A good faith estimate, referred to as a GFE, was a standard form that (prior to 2015) had to be provided by a mortgage lender or broker in the United States to a consumer, as required by the Real Estate Settlement Procedures Act (RESPA). Since August 2015, GFE has been replaced by a loan estimate form, serving the same purpose but following slightly different guidelines set by CFPB, so as to reduce consumer confusion. A good faith estimate (or a loan estimate) is a standard form intended to be used to compare different offers (or quotes) from different lenders or brokers. The estimate must include an itemized list of fees and costs associated with the loan and must be provided within 3 business days of applying for a loan. Since RESPA does not apply to Business Purpose Loans, no GFE is provided in those transactions.
These mortgage fees, also called settlement costs or closing costs, cover every expense associated with a home loan, including inspections, title insurance, taxes and other charges.
The good faith estimate is only an estimate. The final closing costs may be different; however the difference can only be 10% of the third party fees. Once a good faith estimate is issued the lender/broker cannot change the fees in the origination box.

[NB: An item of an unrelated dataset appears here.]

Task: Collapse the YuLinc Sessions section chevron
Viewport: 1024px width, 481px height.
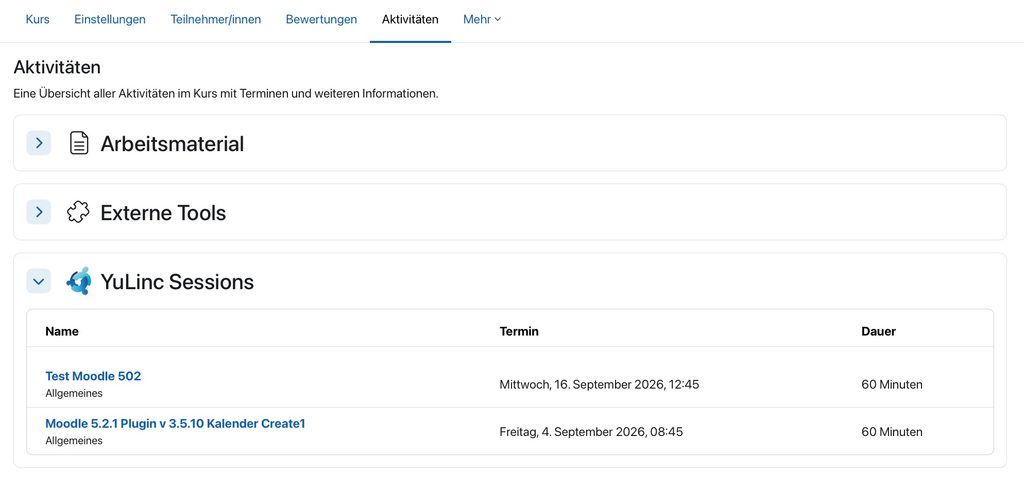Action: click(39, 281)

The fees included within a good faith estimate fall into six basic categories:
The following is a list of the typical charges. Each charge starts with a number – the same number as the number of the charge on a HUD-1 Real Estate Settlement Statement. This makes it easier to compare the charges a loan applicant receives on the good faith estimate to the HUD-1.
800 ITEMS PAYABLE IN CONNECTION WITH LOAN:
This fee is a charge for originating or creating the loan
This is an upfront charge paid to the lender to get a lower mortgage rate – the same as “buying the rate down”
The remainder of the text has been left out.